--- Task objective ---
Find the string "agent" in the records. Copy each line that has it.

Collected data entries:
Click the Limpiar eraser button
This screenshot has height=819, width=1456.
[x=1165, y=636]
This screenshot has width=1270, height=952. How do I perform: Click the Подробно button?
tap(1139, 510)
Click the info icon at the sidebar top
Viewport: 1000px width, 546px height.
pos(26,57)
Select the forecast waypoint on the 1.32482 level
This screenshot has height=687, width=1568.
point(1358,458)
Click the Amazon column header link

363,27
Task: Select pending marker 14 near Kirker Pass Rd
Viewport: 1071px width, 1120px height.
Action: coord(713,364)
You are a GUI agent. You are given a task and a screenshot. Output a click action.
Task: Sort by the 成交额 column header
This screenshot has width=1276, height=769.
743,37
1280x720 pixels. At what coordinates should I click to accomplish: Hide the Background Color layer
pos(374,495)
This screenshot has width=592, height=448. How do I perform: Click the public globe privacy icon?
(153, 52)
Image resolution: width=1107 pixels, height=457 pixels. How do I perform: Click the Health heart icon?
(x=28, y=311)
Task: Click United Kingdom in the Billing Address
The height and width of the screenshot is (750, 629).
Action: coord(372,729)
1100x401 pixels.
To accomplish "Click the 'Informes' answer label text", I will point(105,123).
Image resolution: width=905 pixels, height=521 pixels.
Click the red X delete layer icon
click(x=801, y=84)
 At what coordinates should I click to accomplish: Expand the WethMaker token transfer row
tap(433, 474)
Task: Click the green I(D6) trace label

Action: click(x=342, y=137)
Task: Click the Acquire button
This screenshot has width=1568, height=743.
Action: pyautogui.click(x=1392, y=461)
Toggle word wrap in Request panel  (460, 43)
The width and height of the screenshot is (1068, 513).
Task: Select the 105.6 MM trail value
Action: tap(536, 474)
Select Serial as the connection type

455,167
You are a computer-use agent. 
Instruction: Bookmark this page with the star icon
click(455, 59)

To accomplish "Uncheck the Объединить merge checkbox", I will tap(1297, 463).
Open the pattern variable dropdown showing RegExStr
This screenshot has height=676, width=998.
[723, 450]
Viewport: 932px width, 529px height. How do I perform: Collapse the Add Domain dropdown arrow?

--- Completed exercise ---
You are a GUI agent. You are given a task and a screenshot. Output a click action.
You are a computer-use agent. 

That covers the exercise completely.